»»

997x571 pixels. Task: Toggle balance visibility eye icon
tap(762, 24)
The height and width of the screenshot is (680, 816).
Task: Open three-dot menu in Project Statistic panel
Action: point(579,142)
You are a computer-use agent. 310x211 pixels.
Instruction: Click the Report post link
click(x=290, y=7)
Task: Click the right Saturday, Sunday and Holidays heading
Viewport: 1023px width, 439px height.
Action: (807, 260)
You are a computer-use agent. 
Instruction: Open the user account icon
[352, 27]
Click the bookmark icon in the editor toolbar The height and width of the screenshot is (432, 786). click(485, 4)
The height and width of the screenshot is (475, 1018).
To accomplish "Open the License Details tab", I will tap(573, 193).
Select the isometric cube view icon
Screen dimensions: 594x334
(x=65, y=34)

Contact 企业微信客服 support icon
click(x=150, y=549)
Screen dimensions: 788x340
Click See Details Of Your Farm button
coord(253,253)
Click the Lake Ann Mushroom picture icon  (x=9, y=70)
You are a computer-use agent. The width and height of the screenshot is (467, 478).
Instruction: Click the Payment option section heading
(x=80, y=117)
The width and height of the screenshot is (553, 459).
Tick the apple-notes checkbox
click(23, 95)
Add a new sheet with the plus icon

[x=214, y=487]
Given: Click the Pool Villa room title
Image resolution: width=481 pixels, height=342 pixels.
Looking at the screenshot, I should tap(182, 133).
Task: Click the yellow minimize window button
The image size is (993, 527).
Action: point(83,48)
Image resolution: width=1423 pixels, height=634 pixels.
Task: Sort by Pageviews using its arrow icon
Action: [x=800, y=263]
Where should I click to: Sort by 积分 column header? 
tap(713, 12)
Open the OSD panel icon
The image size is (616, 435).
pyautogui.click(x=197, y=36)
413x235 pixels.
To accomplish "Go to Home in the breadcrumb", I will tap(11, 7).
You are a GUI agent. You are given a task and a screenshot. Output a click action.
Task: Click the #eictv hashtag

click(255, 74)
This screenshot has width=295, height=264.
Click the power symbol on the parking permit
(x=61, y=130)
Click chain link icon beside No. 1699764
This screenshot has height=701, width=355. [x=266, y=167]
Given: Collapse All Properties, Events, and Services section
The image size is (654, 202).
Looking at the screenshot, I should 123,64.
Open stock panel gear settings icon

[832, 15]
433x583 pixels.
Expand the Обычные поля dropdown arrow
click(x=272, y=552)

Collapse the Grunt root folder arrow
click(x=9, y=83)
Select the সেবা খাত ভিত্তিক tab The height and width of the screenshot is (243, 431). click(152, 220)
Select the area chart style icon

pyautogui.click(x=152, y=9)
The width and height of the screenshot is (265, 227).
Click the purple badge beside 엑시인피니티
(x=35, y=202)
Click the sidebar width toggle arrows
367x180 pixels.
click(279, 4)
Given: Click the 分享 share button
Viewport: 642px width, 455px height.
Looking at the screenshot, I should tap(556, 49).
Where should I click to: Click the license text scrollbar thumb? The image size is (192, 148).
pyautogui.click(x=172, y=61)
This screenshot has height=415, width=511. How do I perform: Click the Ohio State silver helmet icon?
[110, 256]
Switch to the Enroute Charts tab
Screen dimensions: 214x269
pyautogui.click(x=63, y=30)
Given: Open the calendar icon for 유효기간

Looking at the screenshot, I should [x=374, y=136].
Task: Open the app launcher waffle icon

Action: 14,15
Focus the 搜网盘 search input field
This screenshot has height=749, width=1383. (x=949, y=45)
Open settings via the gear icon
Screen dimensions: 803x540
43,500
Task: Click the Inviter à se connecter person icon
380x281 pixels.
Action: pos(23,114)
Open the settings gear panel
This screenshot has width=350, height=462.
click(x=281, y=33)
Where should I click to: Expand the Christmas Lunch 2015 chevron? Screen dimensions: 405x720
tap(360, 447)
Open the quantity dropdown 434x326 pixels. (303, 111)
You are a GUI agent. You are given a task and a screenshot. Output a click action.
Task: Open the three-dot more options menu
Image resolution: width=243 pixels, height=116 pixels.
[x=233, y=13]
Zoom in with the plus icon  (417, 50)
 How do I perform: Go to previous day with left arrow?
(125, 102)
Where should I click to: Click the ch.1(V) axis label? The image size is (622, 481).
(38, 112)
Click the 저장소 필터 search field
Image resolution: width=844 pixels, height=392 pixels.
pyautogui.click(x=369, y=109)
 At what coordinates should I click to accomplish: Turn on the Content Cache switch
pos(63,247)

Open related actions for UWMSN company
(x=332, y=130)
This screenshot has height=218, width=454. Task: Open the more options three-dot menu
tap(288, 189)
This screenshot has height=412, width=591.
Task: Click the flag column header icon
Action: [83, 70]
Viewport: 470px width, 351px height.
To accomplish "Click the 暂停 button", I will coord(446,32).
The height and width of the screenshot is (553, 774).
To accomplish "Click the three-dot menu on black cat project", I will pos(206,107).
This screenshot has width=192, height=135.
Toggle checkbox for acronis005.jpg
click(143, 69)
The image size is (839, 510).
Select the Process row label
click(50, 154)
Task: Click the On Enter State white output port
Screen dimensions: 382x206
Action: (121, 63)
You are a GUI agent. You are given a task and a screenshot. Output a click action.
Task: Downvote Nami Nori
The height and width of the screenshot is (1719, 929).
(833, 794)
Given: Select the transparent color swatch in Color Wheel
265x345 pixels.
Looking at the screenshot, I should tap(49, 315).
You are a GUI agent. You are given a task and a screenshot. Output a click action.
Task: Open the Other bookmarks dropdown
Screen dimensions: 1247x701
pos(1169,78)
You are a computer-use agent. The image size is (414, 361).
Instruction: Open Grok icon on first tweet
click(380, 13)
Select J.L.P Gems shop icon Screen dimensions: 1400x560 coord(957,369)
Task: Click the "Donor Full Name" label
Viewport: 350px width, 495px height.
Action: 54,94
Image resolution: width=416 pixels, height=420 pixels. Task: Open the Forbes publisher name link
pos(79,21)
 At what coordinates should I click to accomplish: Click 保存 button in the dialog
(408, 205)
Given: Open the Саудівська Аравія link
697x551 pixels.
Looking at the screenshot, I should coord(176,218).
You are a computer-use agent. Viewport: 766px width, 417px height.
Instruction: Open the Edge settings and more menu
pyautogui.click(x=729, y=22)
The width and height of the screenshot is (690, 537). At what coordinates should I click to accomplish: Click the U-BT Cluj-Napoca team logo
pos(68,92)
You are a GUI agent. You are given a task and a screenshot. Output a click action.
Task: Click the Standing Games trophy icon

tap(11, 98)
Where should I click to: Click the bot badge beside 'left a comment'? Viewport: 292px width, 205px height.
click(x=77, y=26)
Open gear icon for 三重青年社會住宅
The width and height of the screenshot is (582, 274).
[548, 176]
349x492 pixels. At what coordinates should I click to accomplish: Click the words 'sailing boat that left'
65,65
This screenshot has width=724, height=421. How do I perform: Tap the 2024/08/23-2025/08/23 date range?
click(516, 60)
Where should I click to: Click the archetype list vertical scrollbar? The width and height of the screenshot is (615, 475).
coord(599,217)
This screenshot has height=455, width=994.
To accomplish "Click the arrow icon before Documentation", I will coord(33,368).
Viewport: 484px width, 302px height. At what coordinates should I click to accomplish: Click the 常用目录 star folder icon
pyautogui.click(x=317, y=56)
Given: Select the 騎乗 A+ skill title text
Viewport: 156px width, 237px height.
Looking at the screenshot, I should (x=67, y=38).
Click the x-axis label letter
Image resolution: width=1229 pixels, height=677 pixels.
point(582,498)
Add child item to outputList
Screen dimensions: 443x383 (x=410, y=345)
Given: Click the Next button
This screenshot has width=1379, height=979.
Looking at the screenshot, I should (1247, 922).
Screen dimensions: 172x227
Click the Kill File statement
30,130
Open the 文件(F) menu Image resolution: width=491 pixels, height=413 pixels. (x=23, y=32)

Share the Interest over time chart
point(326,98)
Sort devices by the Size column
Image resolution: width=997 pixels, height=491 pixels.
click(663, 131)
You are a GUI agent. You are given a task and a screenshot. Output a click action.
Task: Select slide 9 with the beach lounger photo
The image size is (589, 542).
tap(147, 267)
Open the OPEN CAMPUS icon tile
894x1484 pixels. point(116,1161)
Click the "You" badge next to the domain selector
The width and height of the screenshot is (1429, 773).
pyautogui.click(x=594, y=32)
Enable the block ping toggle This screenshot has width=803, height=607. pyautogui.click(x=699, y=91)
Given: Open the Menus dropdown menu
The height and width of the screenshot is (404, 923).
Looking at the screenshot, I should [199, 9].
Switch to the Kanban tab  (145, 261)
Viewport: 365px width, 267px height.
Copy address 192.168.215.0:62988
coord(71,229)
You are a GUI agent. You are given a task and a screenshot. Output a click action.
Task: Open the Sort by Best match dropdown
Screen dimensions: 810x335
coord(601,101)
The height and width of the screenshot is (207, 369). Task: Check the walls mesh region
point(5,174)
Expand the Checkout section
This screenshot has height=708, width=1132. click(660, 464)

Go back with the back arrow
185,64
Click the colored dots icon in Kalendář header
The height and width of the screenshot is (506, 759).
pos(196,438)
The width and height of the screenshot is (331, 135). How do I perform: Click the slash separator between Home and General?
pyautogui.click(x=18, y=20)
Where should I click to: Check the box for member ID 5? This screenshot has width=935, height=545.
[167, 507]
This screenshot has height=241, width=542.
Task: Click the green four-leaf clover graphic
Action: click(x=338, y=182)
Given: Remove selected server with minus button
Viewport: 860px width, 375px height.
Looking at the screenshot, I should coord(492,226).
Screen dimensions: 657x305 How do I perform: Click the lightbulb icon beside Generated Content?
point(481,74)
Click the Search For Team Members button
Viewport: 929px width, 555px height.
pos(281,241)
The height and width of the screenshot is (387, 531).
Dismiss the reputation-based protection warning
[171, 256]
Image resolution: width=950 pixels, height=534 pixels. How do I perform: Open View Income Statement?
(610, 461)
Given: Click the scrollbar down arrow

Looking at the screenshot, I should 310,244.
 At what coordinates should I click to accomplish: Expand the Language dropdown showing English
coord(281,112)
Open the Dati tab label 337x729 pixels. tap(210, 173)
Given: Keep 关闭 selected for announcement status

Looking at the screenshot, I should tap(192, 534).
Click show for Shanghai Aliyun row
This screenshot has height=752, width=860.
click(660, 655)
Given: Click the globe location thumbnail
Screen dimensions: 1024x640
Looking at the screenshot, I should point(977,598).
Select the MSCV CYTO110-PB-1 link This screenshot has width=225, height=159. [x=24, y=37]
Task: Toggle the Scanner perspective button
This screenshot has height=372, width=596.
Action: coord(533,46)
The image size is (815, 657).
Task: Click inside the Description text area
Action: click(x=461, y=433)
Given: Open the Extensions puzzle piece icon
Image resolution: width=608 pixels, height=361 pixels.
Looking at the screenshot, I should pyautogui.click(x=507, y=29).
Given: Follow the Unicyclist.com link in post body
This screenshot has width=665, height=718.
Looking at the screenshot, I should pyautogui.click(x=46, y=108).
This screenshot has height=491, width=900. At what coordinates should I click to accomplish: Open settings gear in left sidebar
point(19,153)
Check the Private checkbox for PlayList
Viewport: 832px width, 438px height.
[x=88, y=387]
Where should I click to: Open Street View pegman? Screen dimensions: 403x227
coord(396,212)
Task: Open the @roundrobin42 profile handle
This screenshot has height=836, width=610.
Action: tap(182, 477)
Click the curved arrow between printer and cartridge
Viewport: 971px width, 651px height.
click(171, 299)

««

Problem requirements |
Print the records above verbatim from their first line to the line containing "Task: Click the right", both included, and stop there.

Exercise answer |
997x571 pixels. Task: Toggle balance visibility eye icon
tap(762, 24)
The height and width of the screenshot is (680, 816).
Task: Open three-dot menu in Project Statistic panel
Action: point(579,142)
You are a computer-use agent. 310x211 pixels.
Instruction: Click the Report post link
click(x=290, y=7)
Task: Click the right Saturday, Sunday and Holidays heading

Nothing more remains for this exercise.